22 Abr 2019
Switch

Análise Super Smash Bros. Ultimate

Que bela maneira de terminar o ano.

Super Smash Bros. Ultimate para quem, surpreendentemente, não conhece é o jogo que responde à questão:

Qual é a personagem mais forte da Nintendo?

O jogo reúne tudo o que é e já foi grande na Nintendo e une tudo num grande espetáculo de luta. É o quinto jogo da série que teve a sua estreia na Nintendo 64 em 1999 com o título Super Smash Bros.

Super Smash Bros. Ultimate pretende fazer jus ao nome e ser a derradeira experiência da série, trazendo-nos 74 personagens diferentes para jogar, 108 arenas para se lutar e mais de 1000 espíritos para desbloquear. Neste título contamos 11 personagens introduzidas à série, sendo elas:

  • Inklings (Splatoon)
  • Princesa Daisy (Mario)
  • Ridley (Metroid)
  • Dark Samus (Metroid)
  • Simon Belmont (Castlevania)
  • Richter Belmont (Castlevania)
  • Chrom (Fire Emblem: Awakening)
  • King K. Rool (Donkey Kong)
  • Isabelle (Animal Crossing)
  • Ken Masters (Street Fighter)
  • Incineroar (Pokémon)

Num leque de personagens tão grande, levanta-se a questão se o plantel é equilibrado ou que personagem devemos usar.

Respondendo a ambas as questões, o plantel é relativamente equilibrado, sendo que podemos encontrar personagens que funcionam melhor com alguma distância, há outras que são mais heavy hitters, e umas que tendem a ser mais ágeis. O que podemos ver depois é uma rotação de certas especialidades entre as mesmas, o que faz com que qualquer jogador, que pegue na série pela primeira vez, possa encontrar uma personagem do seu top 5 que se adapte ao seu estilo de jogo.

Neste título podemos encontrar os Echo Fighters.

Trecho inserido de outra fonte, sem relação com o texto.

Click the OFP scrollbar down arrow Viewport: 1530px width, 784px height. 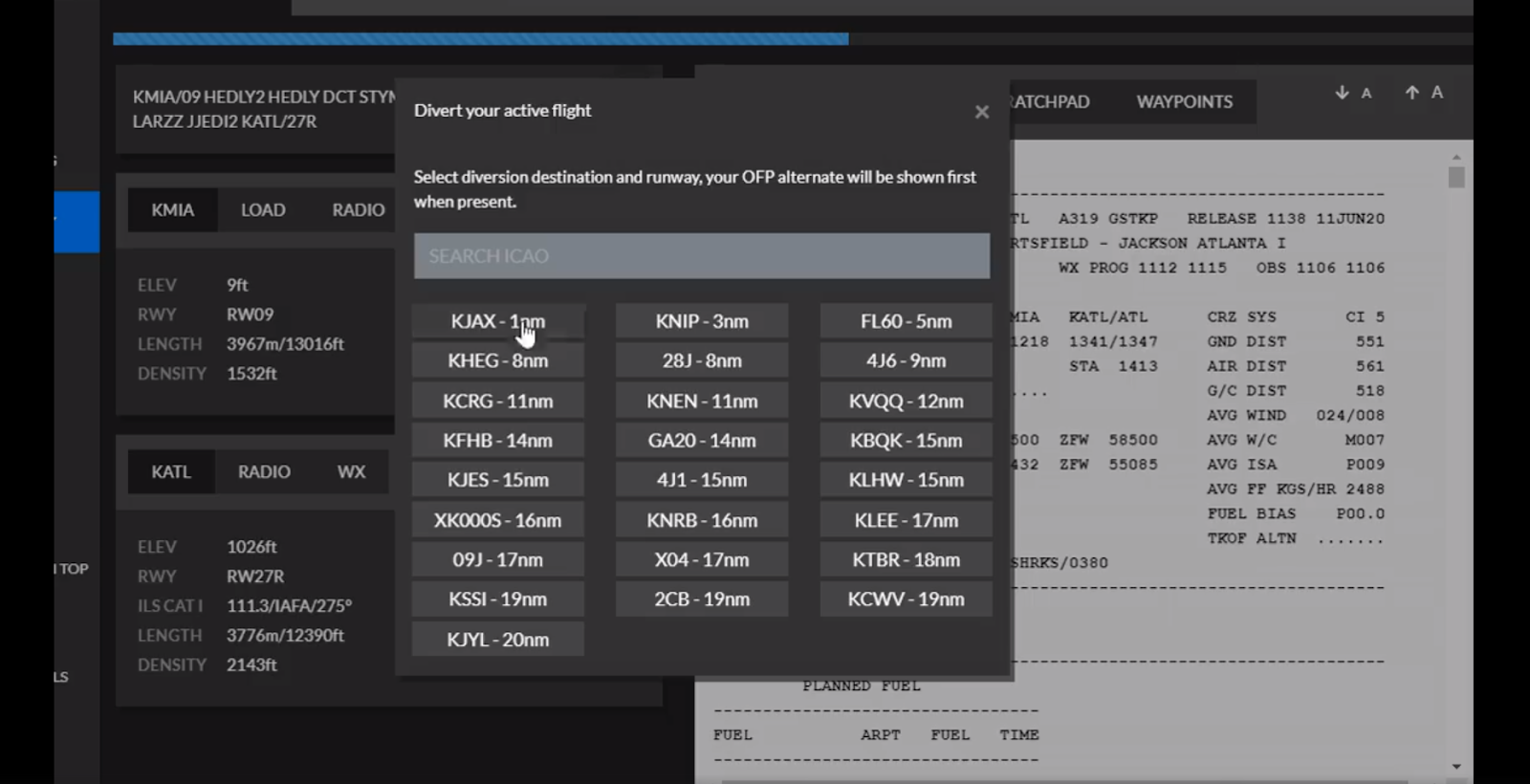pos(1455,766)
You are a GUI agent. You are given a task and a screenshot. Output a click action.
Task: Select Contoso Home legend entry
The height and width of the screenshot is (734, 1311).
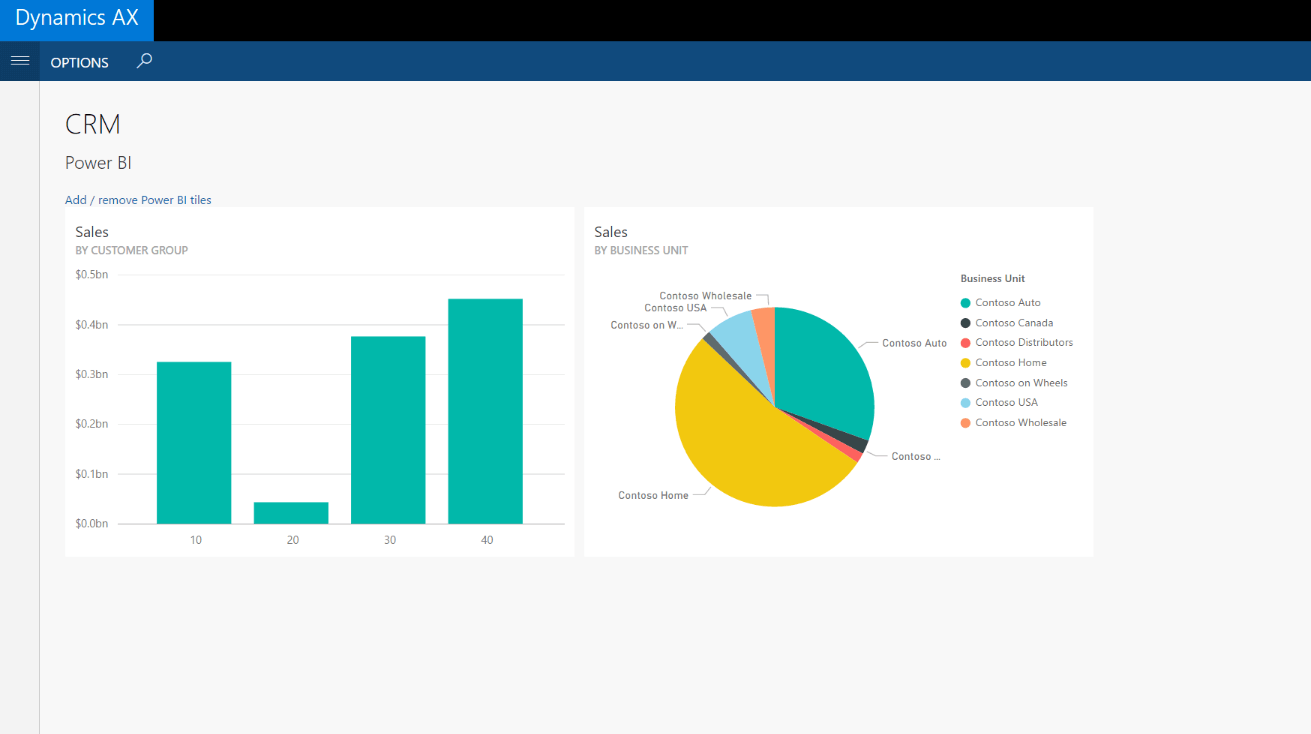(x=1010, y=363)
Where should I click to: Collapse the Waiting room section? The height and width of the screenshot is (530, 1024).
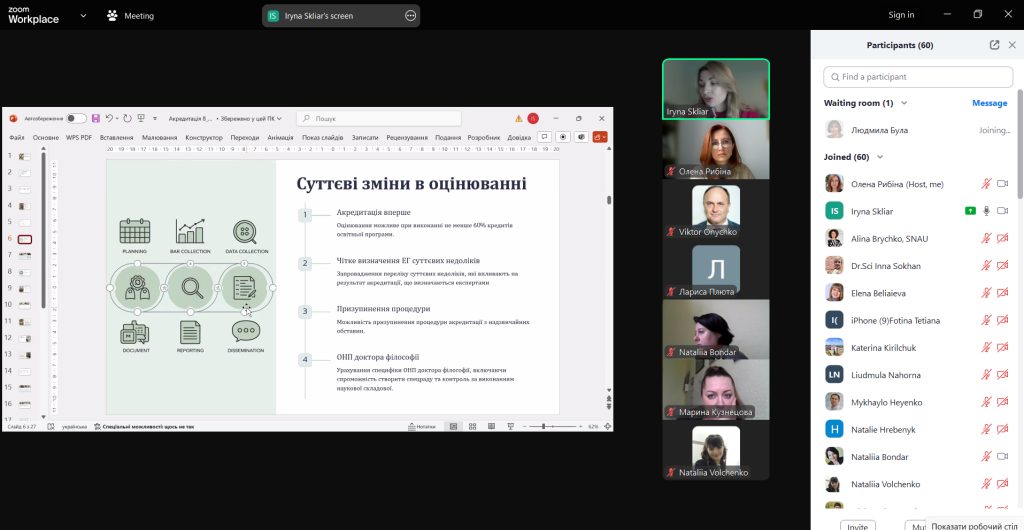click(903, 103)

Os Echo Fighters são personagens que são “reskins” de outras, como é o caso do Ryu e Ken de Street Fighter, que acabam por ter as mesmas habilidades mas aspetos e taunts diferentes. Outros Echo Fighters mais notórios serão o Pit e Dark Pit, Peach e Daisy, Samus e Dark Samus, entre outros.

Este leque de personagens precisa de um lugar para porem à prova as suas competências e é aí que podemos escolher entre as 108 arenas, referentes aos diversos mundos da Nintendo e de alguns estúdios third-party. O jogo ganha ainda mais dimensão com a nova funcionalidade que faz uma transição entre mapas a meio do combate, o que significa que podemos estar a lutar na Green Hill Zone e transitar fluidamente para o Castelo do Drácula. Isto dá uma nova dinâmica aos combates, quase como se estivéssemos a ver uma história a desenrolar com o avançar das lutas.

Os espíritos são uma funcionalidade nova do novo modo de jogo – World of Light. Este modo funciona como uma espécie de campanha onde as personagens deste universo foram capturados e os seus espíritos estão a ser forçados a controlarem clones das personagens principais.

Neste modo somos apresentados com um mapa com diversos encontros e personagens para libertar. O jogador tem de ir completando os diversos encontros onde será desafiado com uma série de modificadores que irão trazer elementos únicos para a batalha. Esses modificadores podem variar desde espíritos extra durante o combate, inimigos mais resistentes, armas mais frequentes, etc… À medida que o jogador avança pelo mapa irá desbloquear espíritos e novas personagens para poder usar.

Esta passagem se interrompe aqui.